§ About this exercise: Restate the data below word for word. Leave the images out.

BEGIN Entries provided

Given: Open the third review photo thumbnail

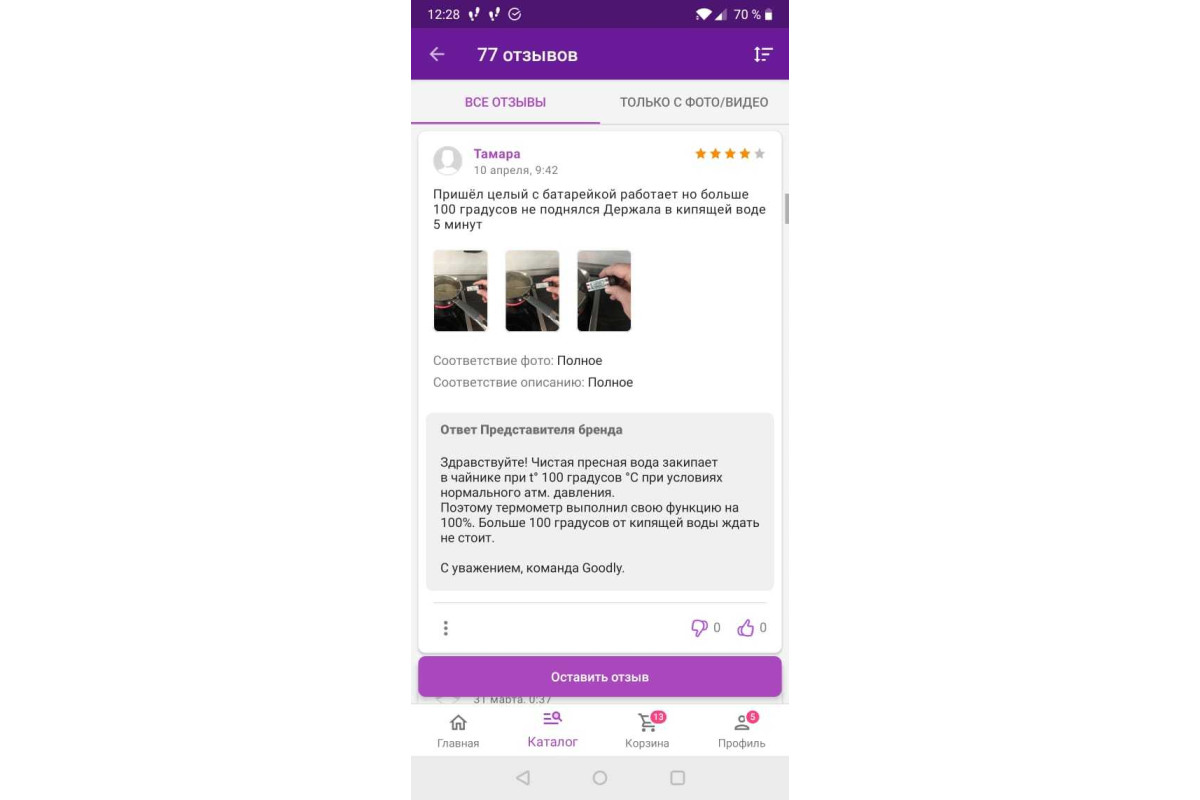Looking at the screenshot, I should pyautogui.click(x=604, y=291).
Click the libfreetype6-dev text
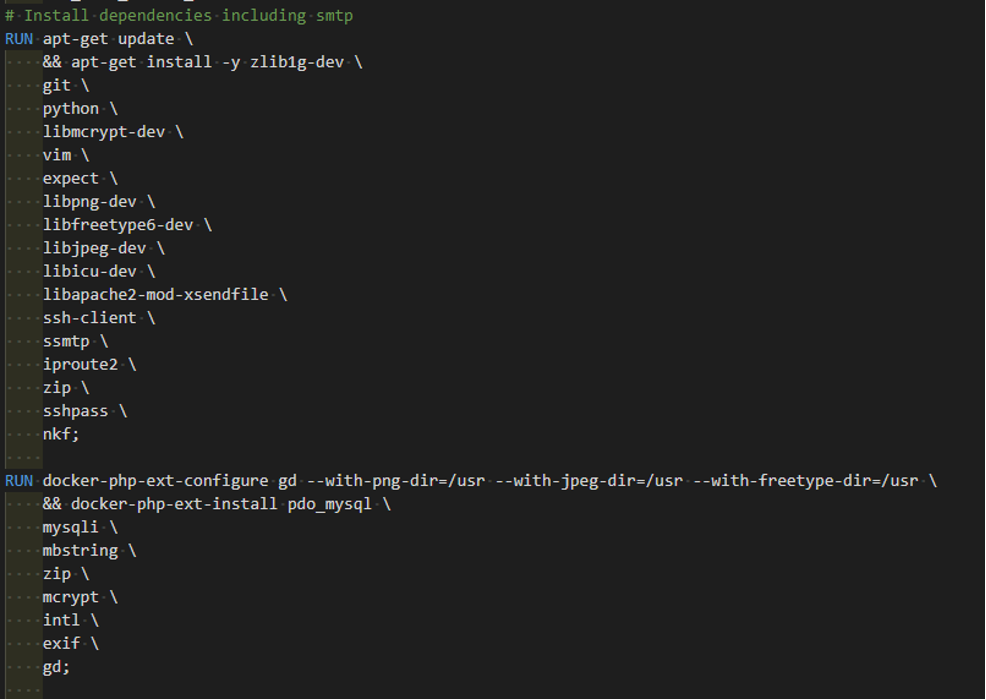This screenshot has width=986, height=700. point(118,225)
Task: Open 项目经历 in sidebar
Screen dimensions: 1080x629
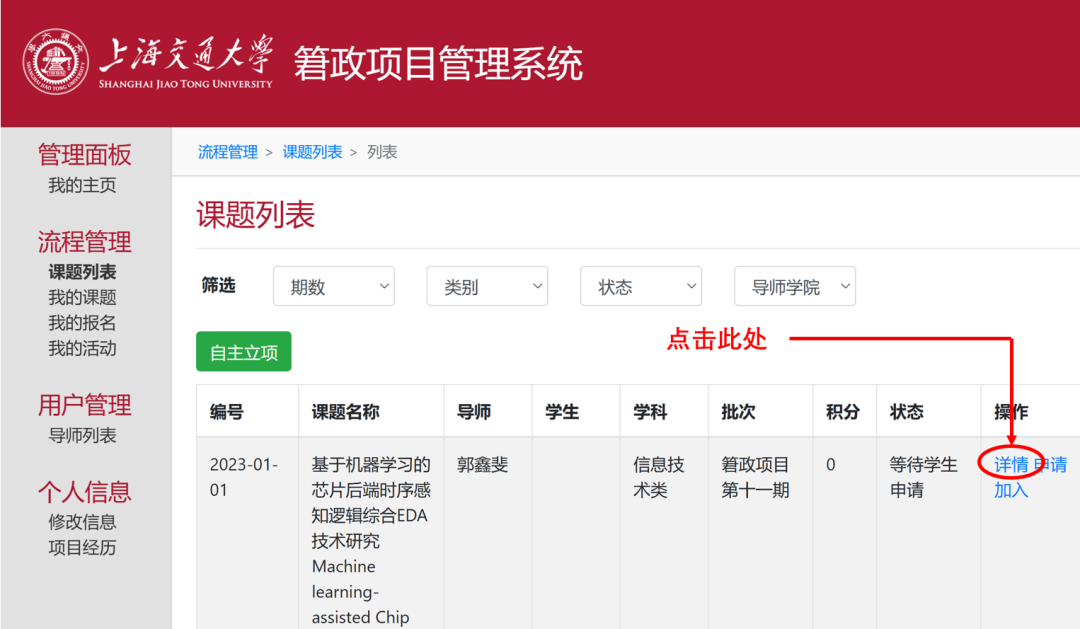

END Entries provided

§ Exercise output:
Given: Open the third review photo thumbnail

Looking at the screenshot, I should pyautogui.click(x=604, y=291).
Click the libfreetype6-dev text
This screenshot has width=986, height=700. point(118,225)
Task: Open 项目经历 in sidebar
Screen dimensions: 1080x629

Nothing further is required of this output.